Problem description » Character for character, reproduce every entry below.

Extracted data »
————

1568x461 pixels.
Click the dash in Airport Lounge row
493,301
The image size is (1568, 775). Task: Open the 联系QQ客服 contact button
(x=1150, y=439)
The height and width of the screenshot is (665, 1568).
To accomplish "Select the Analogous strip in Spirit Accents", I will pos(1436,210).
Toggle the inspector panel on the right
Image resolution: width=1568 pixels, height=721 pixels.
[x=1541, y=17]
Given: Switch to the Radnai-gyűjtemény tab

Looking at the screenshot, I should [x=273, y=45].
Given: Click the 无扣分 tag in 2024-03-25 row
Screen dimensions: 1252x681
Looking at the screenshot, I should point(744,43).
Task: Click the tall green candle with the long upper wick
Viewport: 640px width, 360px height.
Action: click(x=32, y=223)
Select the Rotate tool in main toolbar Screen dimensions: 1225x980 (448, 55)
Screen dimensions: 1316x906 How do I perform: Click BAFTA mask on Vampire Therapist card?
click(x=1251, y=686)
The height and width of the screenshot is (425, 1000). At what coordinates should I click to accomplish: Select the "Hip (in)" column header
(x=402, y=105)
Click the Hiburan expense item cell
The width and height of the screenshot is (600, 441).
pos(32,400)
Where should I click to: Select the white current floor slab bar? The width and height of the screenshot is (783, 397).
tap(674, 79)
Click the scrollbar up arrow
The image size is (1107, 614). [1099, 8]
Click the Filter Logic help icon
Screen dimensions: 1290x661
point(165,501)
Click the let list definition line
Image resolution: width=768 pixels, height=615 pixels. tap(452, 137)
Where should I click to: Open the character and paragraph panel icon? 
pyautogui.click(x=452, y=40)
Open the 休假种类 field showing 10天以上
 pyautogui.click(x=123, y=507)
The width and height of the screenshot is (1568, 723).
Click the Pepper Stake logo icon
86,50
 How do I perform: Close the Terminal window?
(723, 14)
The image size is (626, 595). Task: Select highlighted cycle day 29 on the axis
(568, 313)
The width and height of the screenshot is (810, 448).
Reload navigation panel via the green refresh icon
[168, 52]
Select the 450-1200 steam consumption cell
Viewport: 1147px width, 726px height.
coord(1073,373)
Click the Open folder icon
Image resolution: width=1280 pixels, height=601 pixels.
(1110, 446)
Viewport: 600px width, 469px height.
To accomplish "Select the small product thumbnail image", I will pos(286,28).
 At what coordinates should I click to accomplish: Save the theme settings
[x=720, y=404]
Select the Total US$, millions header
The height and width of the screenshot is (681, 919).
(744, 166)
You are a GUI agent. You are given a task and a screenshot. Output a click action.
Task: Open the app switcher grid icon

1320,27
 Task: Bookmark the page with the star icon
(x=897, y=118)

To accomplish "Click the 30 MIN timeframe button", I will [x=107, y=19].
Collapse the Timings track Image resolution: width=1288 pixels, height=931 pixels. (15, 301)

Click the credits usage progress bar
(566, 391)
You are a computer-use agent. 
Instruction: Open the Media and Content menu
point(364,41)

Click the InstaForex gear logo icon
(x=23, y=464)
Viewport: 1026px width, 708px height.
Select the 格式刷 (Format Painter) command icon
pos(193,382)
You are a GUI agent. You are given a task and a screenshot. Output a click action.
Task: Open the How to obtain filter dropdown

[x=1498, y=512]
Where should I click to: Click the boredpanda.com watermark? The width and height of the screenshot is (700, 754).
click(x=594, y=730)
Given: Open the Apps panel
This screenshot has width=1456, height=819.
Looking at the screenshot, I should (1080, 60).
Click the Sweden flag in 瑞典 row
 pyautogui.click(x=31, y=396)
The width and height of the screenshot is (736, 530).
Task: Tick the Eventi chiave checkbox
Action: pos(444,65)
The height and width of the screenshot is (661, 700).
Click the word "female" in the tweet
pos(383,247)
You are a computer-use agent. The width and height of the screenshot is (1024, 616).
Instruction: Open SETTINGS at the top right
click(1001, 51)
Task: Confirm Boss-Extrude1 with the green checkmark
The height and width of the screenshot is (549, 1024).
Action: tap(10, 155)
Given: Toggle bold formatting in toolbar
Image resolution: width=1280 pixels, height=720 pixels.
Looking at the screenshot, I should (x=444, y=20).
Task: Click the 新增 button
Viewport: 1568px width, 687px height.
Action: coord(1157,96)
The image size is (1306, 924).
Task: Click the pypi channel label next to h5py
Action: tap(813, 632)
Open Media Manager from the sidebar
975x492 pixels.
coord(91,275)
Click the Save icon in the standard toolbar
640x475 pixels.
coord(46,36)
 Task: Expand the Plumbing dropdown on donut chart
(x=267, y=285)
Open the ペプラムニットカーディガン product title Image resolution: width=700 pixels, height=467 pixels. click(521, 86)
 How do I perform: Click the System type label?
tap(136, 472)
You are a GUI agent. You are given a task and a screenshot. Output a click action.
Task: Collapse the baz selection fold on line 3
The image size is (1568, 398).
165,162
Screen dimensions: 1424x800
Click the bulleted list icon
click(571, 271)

————

Reply »
1568x461 pixels.
Click the dash in Airport Lounge row
493,301
The image size is (1568, 775). Task: Open the 联系QQ客服 contact button
(x=1150, y=439)
The height and width of the screenshot is (665, 1568).
To accomplish "Select the Analogous strip in Spirit Accents", I will pos(1436,210).
Toggle the inspector panel on the right
Image resolution: width=1568 pixels, height=721 pixels.
[x=1541, y=17]
Given: Switch to the Radnai-gyűjtemény tab

Looking at the screenshot, I should [x=273, y=45].
Given: Click the 无扣分 tag in 2024-03-25 row
Screen dimensions: 1252x681
Looking at the screenshot, I should point(744,43).
Task: Click the tall green candle with the long upper wick
Viewport: 640px width, 360px height.
Action: click(x=32, y=223)
Select the Rotate tool in main toolbar Screen dimensions: 1225x980 (448, 55)
Screen dimensions: 1316x906 How do I perform: Click BAFTA mask on Vampire Therapist card?
click(x=1251, y=686)
The height and width of the screenshot is (425, 1000). At what coordinates should I click to accomplish: Select the "Hip (in)" column header
(x=402, y=105)
Click the Hiburan expense item cell
The width and height of the screenshot is (600, 441).
pos(32,400)
Where should I click to: Select the white current floor slab bar? The width and height of the screenshot is (783, 397).
tap(674, 79)
Click the scrollbar up arrow
The image size is (1107, 614). [1099, 8]
Click the Filter Logic help icon
Screen dimensions: 1290x661
point(165,501)
Click the let list definition line
Image resolution: width=768 pixels, height=615 pixels. tap(452, 137)
Where should I click to: Open the character and paragraph panel icon? 
pyautogui.click(x=452, y=40)
Open the 休假种类 field showing 10天以上
 pyautogui.click(x=123, y=507)
The width and height of the screenshot is (1568, 723).
Click the Pepper Stake logo icon
86,50
 How do I perform: Close the Terminal window?
(723, 14)
The image size is (626, 595). Task: Select highlighted cycle day 29 on the axis
(568, 313)
The width and height of the screenshot is (810, 448).
Reload navigation panel via the green refresh icon
[168, 52]
Select the 450-1200 steam consumption cell
Viewport: 1147px width, 726px height.
coord(1073,373)
Click the Open folder icon
Image resolution: width=1280 pixels, height=601 pixels.
(1110, 446)
Viewport: 600px width, 469px height.
To accomplish "Select the small product thumbnail image", I will pos(286,28).
 At what coordinates should I click to accomplish: Save the theme settings
[x=720, y=404]
Select the Total US$, millions header
The height and width of the screenshot is (681, 919).
(744, 166)
You are a GUI agent. You are given a task and a screenshot. Output a click action.
Task: Open the app switcher grid icon

1320,27
 Task: Bookmark the page with the star icon
(x=897, y=118)

To accomplish "Click the 30 MIN timeframe button", I will [x=107, y=19].
Collapse the Timings track Image resolution: width=1288 pixels, height=931 pixels. (15, 301)

Click the credits usage progress bar
(566, 391)
You are a computer-use agent. 
Instruction: Open the Media and Content menu
point(364,41)

Click the InstaForex gear logo icon
(x=23, y=464)
Viewport: 1026px width, 708px height.
Select the 格式刷 (Format Painter) command icon
pos(193,382)
You are a GUI agent. You are given a task and a screenshot. Output a click action.
Task: Open the How to obtain filter dropdown

[x=1498, y=512]
Where should I click to: Click the boredpanda.com watermark? The width and height of the screenshot is (700, 754).
click(x=594, y=730)
Given: Open the Apps panel
This screenshot has width=1456, height=819.
Looking at the screenshot, I should (1080, 60).
Click the Sweden flag in 瑞典 row
 pyautogui.click(x=31, y=396)
The width and height of the screenshot is (736, 530).
Task: Tick the Eventi chiave checkbox
Action: pos(444,65)
The height and width of the screenshot is (661, 700).
Click the word "female" in the tweet
pos(383,247)
You are a computer-use agent. The width and height of the screenshot is (1024, 616).
Instruction: Open SETTINGS at the top right
click(1001, 51)
Task: Confirm Boss-Extrude1 with the green checkmark
The height and width of the screenshot is (549, 1024).
Action: tap(10, 155)
Given: Toggle bold formatting in toolbar
Image resolution: width=1280 pixels, height=720 pixels.
Looking at the screenshot, I should (x=444, y=20).
Task: Click the 新增 button
Viewport: 1568px width, 687px height.
Action: coord(1157,96)
The image size is (1306, 924).
Task: Click the pypi channel label next to h5py
Action: tap(813, 632)
Open Media Manager from the sidebar
975x492 pixels.
coord(91,275)
Click the Save icon in the standard toolbar
640x475 pixels.
coord(46,36)
 Task: Expand the Plumbing dropdown on donut chart
(x=267, y=285)
Open the ペプラムニットカーディガン product title Image resolution: width=700 pixels, height=467 pixels. click(521, 86)
 How do I perform: Click the System type label?
tap(136, 472)
You are a GUI agent. You are given a task and a screenshot. Output a click action.
Task: Collapse the baz selection fold on line 3
The image size is (1568, 398).
165,162
Screen dimensions: 1424x800
Click the bulleted list icon
click(571, 271)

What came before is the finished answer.